* **MATERIAL SUPPLIED**
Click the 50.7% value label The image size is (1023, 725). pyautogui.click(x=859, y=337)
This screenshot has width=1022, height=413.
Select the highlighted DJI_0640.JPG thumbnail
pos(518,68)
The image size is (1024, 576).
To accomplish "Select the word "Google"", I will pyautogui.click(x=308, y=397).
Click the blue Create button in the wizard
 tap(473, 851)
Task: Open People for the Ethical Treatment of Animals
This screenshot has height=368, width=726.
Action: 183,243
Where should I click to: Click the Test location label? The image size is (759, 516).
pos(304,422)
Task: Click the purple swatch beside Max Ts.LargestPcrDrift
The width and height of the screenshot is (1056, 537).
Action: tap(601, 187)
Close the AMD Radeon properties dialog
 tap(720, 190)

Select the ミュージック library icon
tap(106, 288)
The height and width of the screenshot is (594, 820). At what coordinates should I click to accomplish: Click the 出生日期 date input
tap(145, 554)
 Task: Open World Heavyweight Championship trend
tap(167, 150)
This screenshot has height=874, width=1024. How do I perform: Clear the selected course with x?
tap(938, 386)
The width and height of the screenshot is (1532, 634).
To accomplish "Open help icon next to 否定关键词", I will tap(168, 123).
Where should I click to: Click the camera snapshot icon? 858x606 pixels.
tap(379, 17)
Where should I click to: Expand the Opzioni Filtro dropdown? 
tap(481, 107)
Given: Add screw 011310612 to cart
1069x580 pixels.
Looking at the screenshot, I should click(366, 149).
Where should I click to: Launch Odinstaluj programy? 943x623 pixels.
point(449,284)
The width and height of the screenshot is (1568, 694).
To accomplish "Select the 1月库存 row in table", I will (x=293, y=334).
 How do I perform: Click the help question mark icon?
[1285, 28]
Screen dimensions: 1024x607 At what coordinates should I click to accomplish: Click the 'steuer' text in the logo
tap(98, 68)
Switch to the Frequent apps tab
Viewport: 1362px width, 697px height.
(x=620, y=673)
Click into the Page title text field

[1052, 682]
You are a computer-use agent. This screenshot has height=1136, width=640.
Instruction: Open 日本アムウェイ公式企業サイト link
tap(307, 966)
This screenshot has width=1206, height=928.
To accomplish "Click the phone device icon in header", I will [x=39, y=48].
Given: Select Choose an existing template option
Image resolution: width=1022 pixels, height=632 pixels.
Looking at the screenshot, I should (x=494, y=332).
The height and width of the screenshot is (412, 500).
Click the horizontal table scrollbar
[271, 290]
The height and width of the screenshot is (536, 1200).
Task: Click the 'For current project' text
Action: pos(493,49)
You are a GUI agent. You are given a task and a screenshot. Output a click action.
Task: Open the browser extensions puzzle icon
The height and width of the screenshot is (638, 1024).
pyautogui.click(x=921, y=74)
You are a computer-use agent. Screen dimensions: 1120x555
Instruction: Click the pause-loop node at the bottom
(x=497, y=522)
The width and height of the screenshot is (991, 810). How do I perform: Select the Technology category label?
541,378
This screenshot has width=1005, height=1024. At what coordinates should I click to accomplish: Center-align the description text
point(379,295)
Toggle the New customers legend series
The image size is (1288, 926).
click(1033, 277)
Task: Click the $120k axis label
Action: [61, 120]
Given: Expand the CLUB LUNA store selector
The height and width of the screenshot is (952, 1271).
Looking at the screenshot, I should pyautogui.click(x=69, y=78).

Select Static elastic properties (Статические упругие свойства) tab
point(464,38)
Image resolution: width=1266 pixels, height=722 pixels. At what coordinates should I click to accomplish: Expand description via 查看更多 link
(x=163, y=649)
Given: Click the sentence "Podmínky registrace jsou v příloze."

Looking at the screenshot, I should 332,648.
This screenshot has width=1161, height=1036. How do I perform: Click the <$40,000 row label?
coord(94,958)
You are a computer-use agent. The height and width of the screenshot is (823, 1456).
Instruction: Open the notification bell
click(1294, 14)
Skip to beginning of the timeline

* **EXERCISE REQUIREMENTS**
Output the lines from the one holding "Select Static elastic" to the last line of the material, inclusive, exactly as they appear. Add no others.

* **EXERCISE SOLUTION**
Select Static elastic properties (Статические упругие свойства) tab
point(464,38)
Image resolution: width=1266 pixels, height=722 pixels. At what coordinates should I click to accomplish: Expand description via 查看更多 link
(x=163, y=649)
Given: Click the sentence "Podmínky registrace jsou v příloze."

Looking at the screenshot, I should 332,648.
This screenshot has width=1161, height=1036. How do I perform: Click the <$40,000 row label?
coord(94,958)
You are a computer-use agent. The height and width of the screenshot is (823, 1456).
Instruction: Open the notification bell
click(1294, 14)
Skip to beginning of the timeline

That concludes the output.